Smokers to Pay Higher Insurance Premiums

A law that allows insurance companies to charge higher premiums from smokers is already in existence. But nicotine screening tests weren’t mandatory. But now the law will allow health insurance companies to jack the premiums on individual policyholders who smoke by up to 50 percent beginning next January.

smokerAccording to sources, a 55-year-old smoker could be looking at a premium hike of $4,250 per year, while the smoker’s penalty for a 60-year-old could approach $5,100.

According to the Center for Disease Control and Prevention, smoking or exposure to second-hand smoke causes 443,000 premature deaths and costs the nation $193 billion in health bills and lost productivity every year. Younger smokers won’t be hit as hard as older smokers by the coming insurance rate hikes under rules proposed last fall by President Barack Obama’s administration.

SOURCE DATA —
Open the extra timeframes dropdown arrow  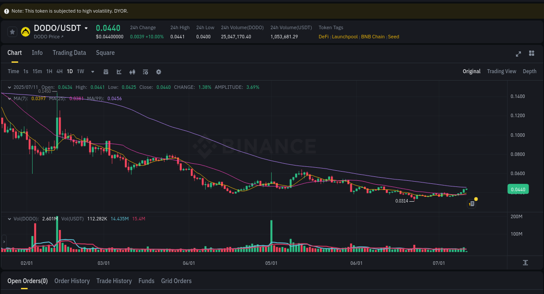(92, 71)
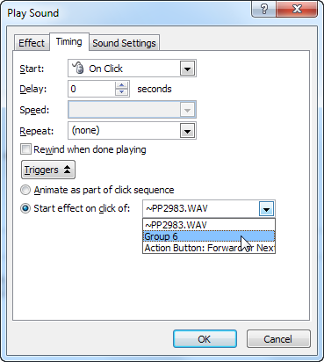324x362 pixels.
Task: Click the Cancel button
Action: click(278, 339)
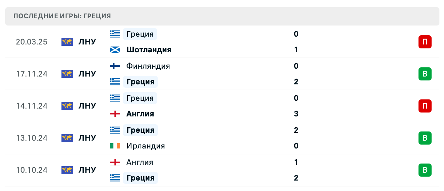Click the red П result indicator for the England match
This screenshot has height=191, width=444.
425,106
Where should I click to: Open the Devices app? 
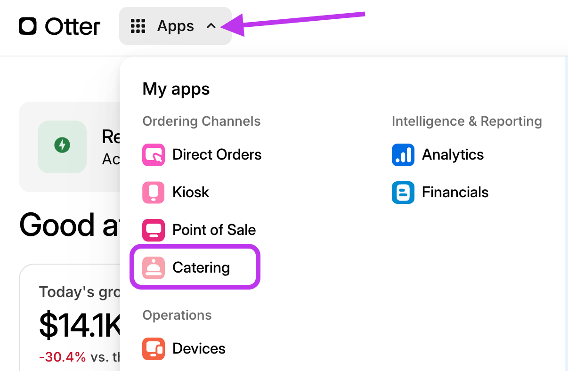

PROBLEMS TO SOLVE —
[A] In the text on smokers' insurance premiums, by up to what percentage will health insurers be allowed to raise premiums for individual policyholders who smoke?
[B] Pick up the text on smokers' insurance premiums after its last sentence and keep it going.
The lines above come from a different source than the text on smokers' insurance premiums.

RESULTS FOR THE EXERCISE —
[A] By up to 50 percent.

[B]
However, the federal law does permit states to limit or change the smoking penalty as they see fit. It’s easier to find a smoking cessation program these days through your insurer or employer and it won’t cost a dime. Thanks to the widespread expansion of preventive care services under the Affordable Care Act, this is now available almost free.

If the insured or a new customer provides incorrect information to the insurance company it may prove to be risky and ineffective. While insurance companies ask potential customers whether they smoke, they can even ask for a physical examination. They may even request for a recent medical history.

It may be easy to lie on paper; however, it is very difficult to cover up the traces of nicotine in the test. So, smoking is going to be more expensive from next year, maybe it’s time to give up the weed.